YOUR INSTRUCTIONS:
Write out the stretch of the Point Loma post from "Point Loma: Blues" through "So enough, goddammit." again, substituting "doghouse" for "penalty box".

GIVEN TEXT:
"""
Point Loma: Blues on the Lagoon
The thing about the skipper of the TR getting relieved is really chapping my ass. so i have to write an an allegory about that since i’m so pissed off at would-be SECNAV Modly and his fellow cast of OPNAV fools. it is way past time to keep treating naval operators as would-be criminals, and return to us the trust of that touch of Nelson. Since i think i excel at telling sea stories and am always competing with Vic, i’m throwing down a gauntlet of sorts. and i think i always have a good story to tell.
Since Tailhook 1991, we in the Naval Aviation community have been put in some kind of a penalty box for now almost 30 years. So enough, goddammit.
We were there in the Persian Gulf in Carrier Operations (CVOA-1), just off off of Kuwait, and knew that the execution order was for Operation Southern Watch, enforcing the no-fly zone over Southern Iraq was pending. Sure enough, it came, and we were in the middle of a cyclic ops event when it happened. The recall order was for everyone to come home to Mother to plan, and in our case, it was no longer Ma Midway, but the now trusty Indy. And of course, it was chaos.
"""
PROVIDED RECORDS:
"""
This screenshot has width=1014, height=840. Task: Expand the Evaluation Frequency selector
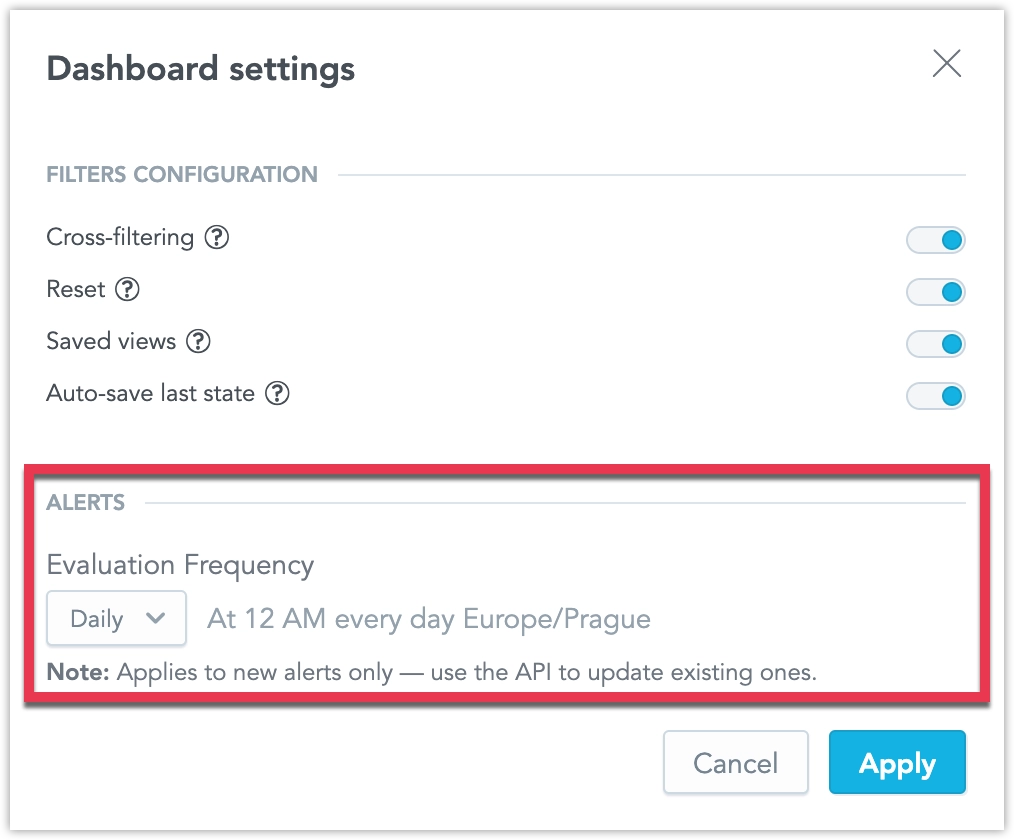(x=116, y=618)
"""
"""
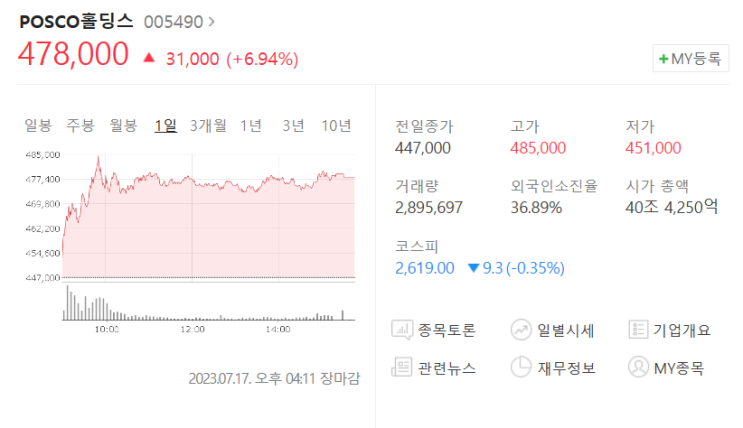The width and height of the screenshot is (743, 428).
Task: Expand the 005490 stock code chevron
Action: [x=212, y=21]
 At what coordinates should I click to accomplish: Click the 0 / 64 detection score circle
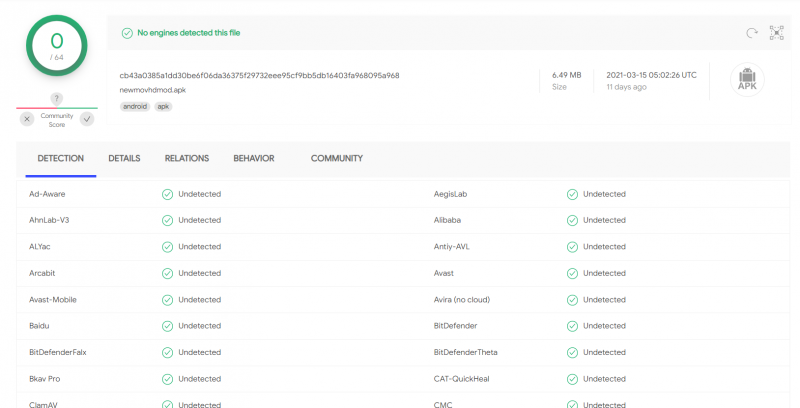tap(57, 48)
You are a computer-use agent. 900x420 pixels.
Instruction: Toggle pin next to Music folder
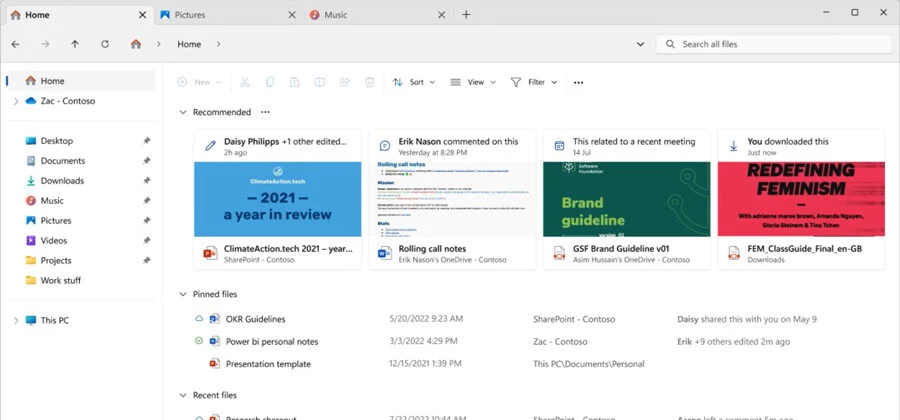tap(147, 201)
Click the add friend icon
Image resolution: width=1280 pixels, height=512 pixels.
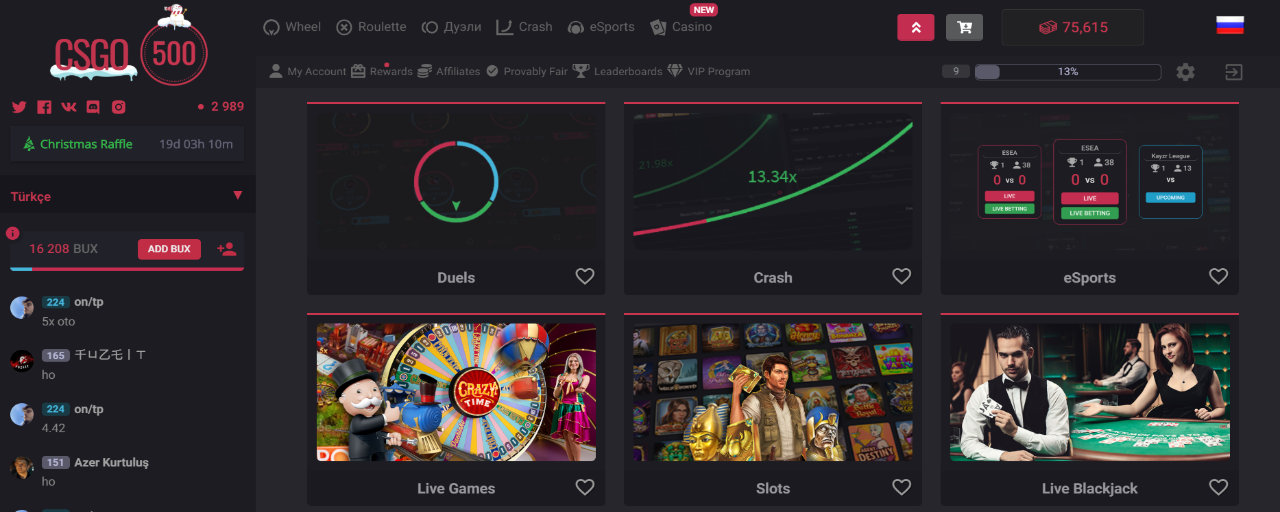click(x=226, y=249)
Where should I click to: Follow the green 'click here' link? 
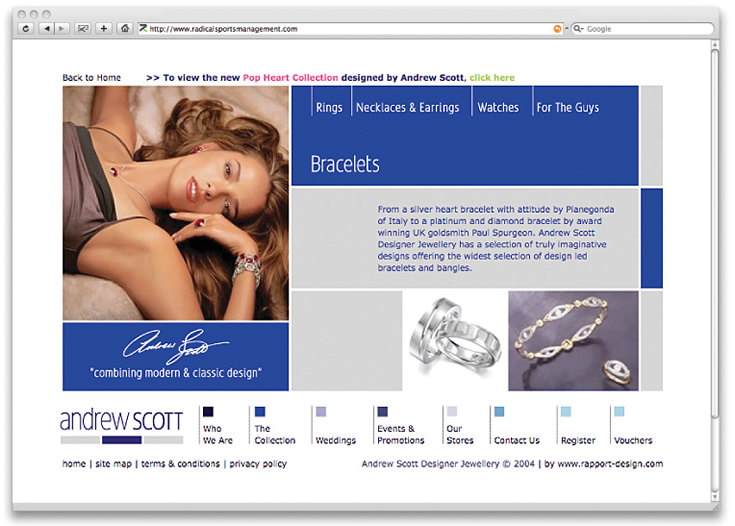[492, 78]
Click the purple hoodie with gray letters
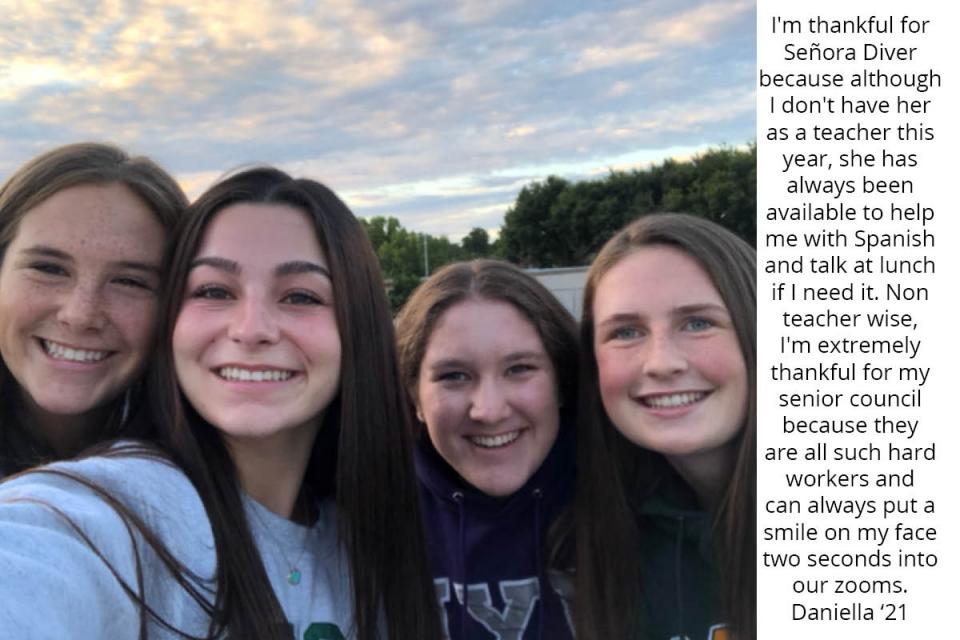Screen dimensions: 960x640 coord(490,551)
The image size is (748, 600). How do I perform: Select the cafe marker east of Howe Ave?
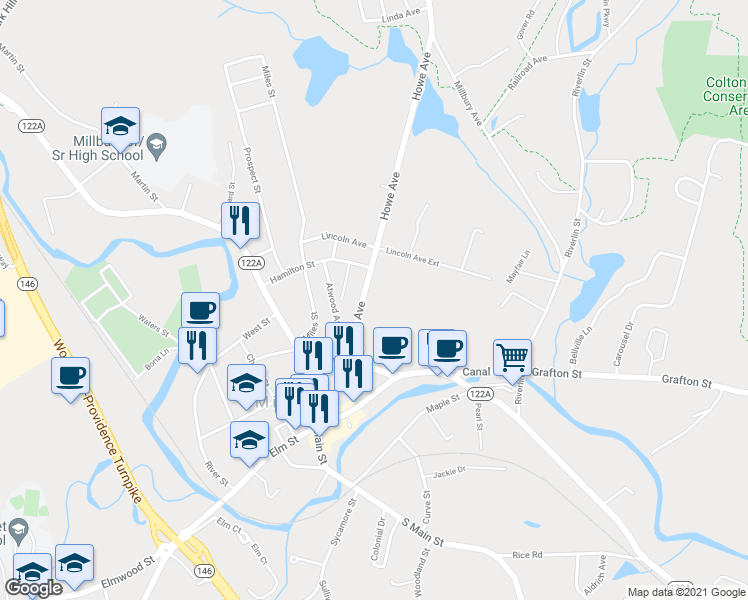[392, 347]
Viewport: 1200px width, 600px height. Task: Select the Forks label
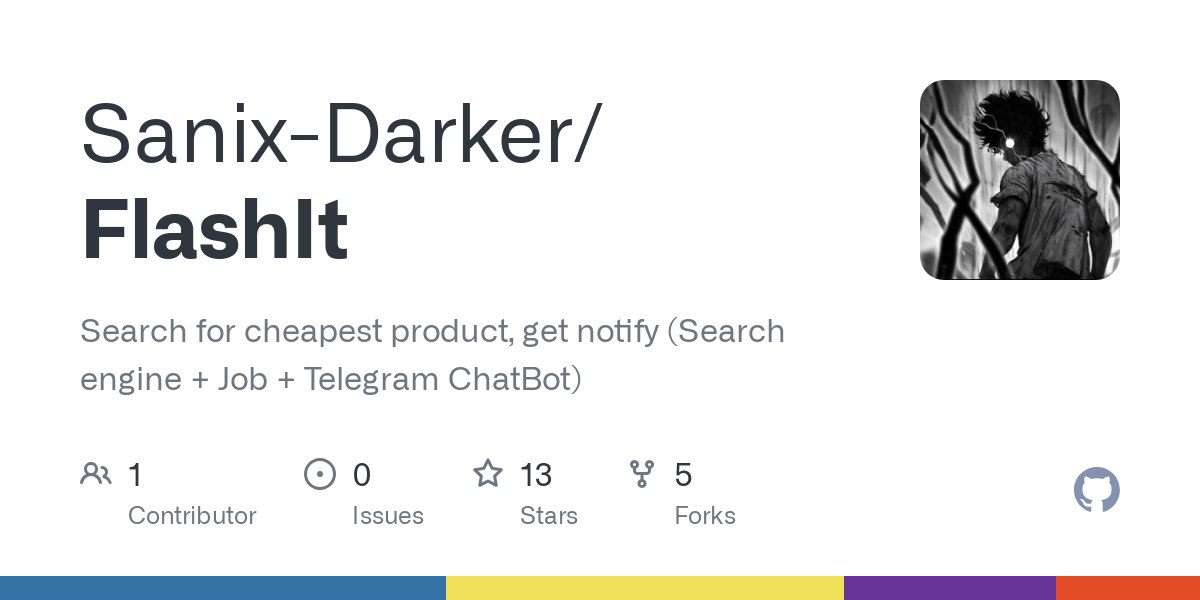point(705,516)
"""
TASK OUTPUT:
Point Loma: Blues on the Lagoon
The thing about the skipper of the TR getting relieved is really chapping my ass. so i have to write an an allegory about that since i’m so pissed off at would-be SECNAV Modly and his fellow cast of OPNAV fools. it is way past time to keep treating naval operators as would-be criminals, and return to us the trust of that touch of Nelson. Since i think i excel at telling sea stories and am always competing with Vic, i’m throwing down a gauntlet of sorts. and i think i always have a good story to tell.
Since Tailhook 1991, we in the Naval Aviation community have been put in some kind of a doghouse for now almost 30 years. So enough, goddammit.